TASK
Please output exactly the lines from the one that holds "This screenshot has width=788, height=820." through the final line of the data, and nothing else; leave out any pictures.

RECORDS FOR THE EXERCISE: Begin

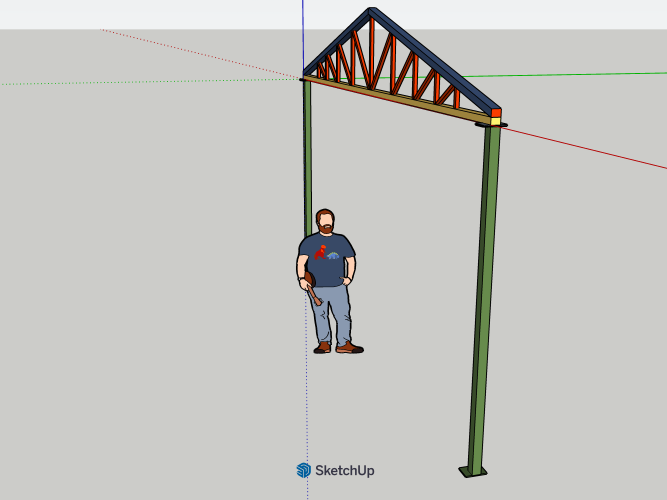Click the dotted blue axis below man
This screenshot has height=500, width=667.
coord(305,420)
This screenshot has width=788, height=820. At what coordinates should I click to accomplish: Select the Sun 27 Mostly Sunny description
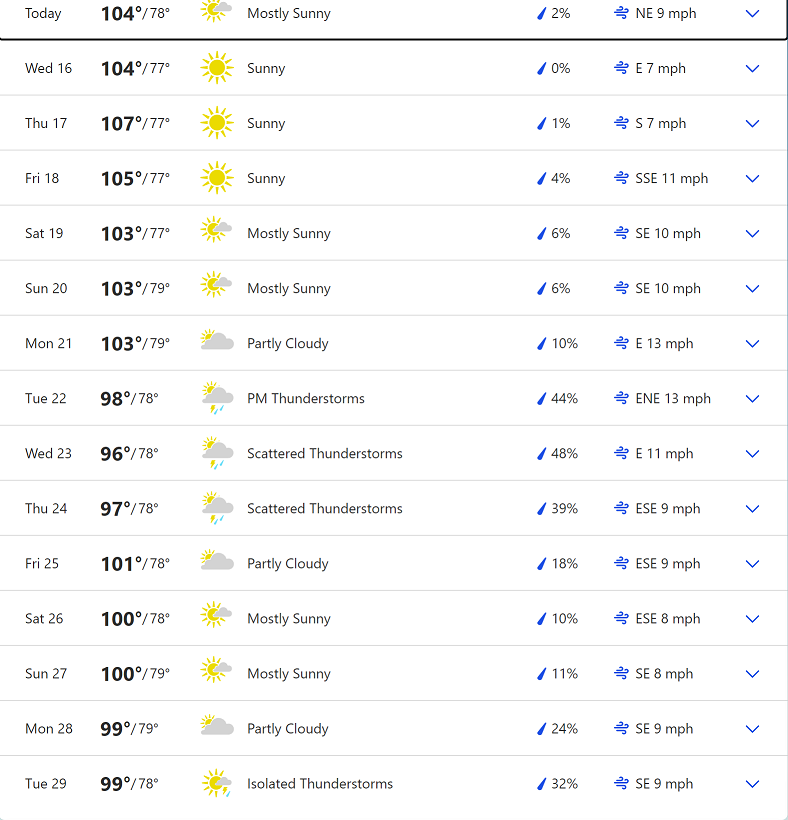289,674
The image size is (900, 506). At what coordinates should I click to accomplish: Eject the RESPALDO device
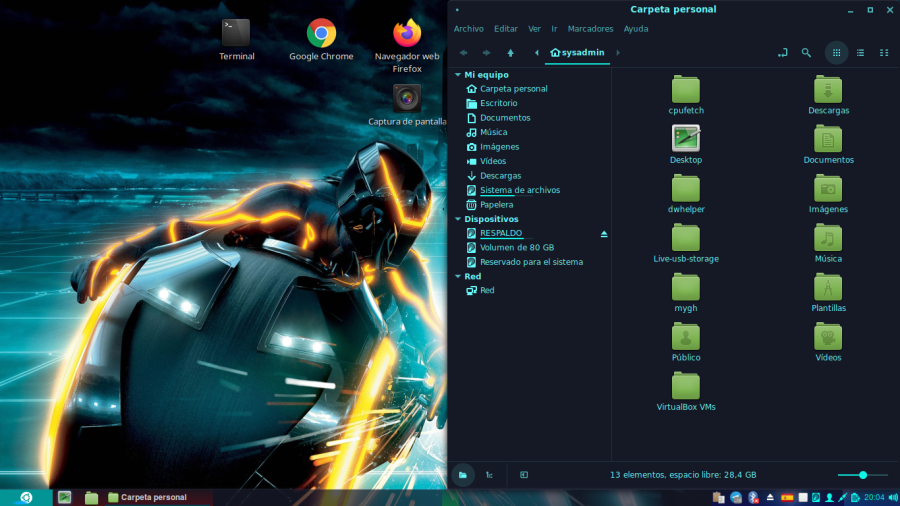point(603,233)
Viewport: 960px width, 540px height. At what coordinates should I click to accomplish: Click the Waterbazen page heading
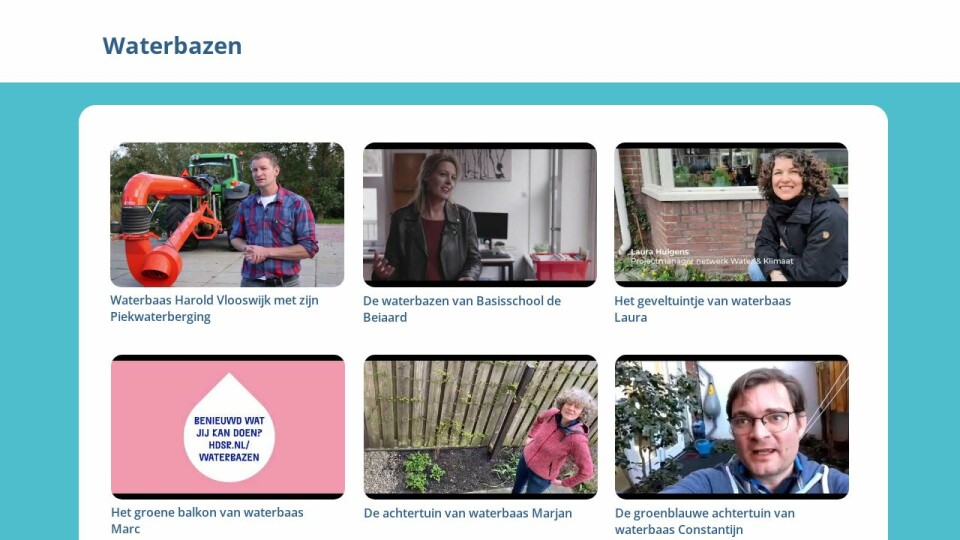pyautogui.click(x=172, y=45)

RECORDS FOR THE EXERCISE: End

OUTPUT BELOW
This screenshot has width=788, height=820. At what coordinates should I click to accomplish: Select the Sun 27 Mostly Sunny description
289,674
The image size is (900, 506). At what coordinates should I click to accomplish: Eject the RESPALDO device
point(603,233)
Viewport: 960px width, 540px height. At what coordinates should I click to accomplish: Click the Waterbazen page heading
pyautogui.click(x=172, y=45)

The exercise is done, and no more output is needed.